Black History Month Pride: Meet Ashton P. Woods

The Black Lives Matter Houston leader has spent the last few years working to bring people of different points of view together.

In Houston, everyone who is in any way politically active knows Ashton P. Woods

Not a glad-handing, slick political operative, Woods is an activist in the true sense of the word. He’s been at it since just 15, and to hear him tell it, there is too much work to do, and too many needs unmet to think of slowing down.

“During COVID especially, there are people who need help. Immigrants, gay people, poor people, anyone who has a human rights struggle -- we have to do what’s right,” he said. “People have been suffering. People are quarantined with their abusers right now. People have mental health struggles. We have to work out how to improve those lives.”

RELATED: Black History Month Pride: Meet Nakisha Lewis

Woods leads Black Lives Matter Houston. He has called the city home, since moving away from New Orleans in 2005. Woods says he’s simply following the Golden Rule. 

“I was tired of people not speaking up for me. The principal and the teachers not caring that I was 14 and 15 going through bullying that was anti-Black and anti-gay.” 

A co-chair of the Black Humanist Alliance, Wood is an open atheist and was actually granted an honorary doctorate from a seminary in 2018. “That reverend thanked me and said that even though I don’t subscribe to their ideas of faith and belief, the work I do was in line with their beliefs and I was doing the work even if not the prayer.”

Woods says he puts faith in the work of human hands. Philosophies, religions and politics don’t mean anything if the evidence doesn’t show improvement for people.

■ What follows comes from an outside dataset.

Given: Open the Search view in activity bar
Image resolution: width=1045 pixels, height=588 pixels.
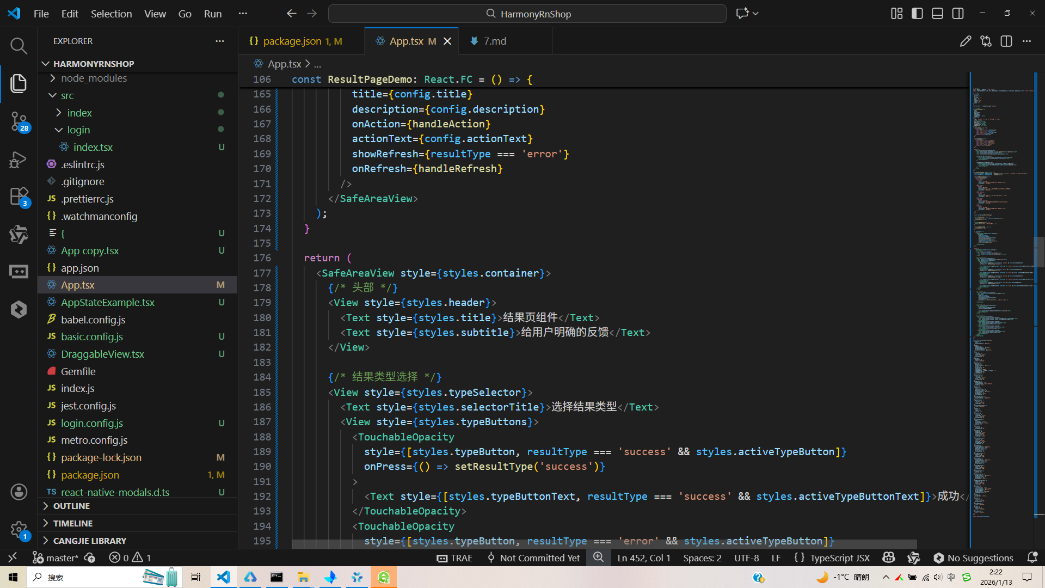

“We are not any safer now than when Trump was president! The least among us need to be heard and this can be done without forsaking others. Folks need to be fed, housed, clothed no matter who they are.” 

Woods’ activism and organizing go back to when he was a high schooler creating the first gay-straight alliance in New Orleans in 1999. His ability to work with people different from himself is long established. 

While he’s not willing to let the closed minds of some others deter his work, he’s open to offering them education. He says, “People that think the ‘gay thing’ somehow detracts from working for all Black people are full of it! When you erase LGBT Black people, that’s internalized anti-Blackness. Because when you put a 14 year old boy out ‘cause he’s gay, he’s still a Black boy.

“And if you have never been called a ‘fa***t’ and a ‘ni***r’ in the same sentence,” he says, :you can’t say anything! Because LGBT people have been out here doing the work for us all.”